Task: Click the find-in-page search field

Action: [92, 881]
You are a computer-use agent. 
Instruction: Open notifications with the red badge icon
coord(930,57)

*Your assignment*
Your answer must be the full listing above, printed exactly as it stands.

*Output for this task*
Task: Click the find-in-page search field

Action: [92, 881]
You are a computer-use agent. 
Instruction: Open notifications with the red badge icon
coord(930,57)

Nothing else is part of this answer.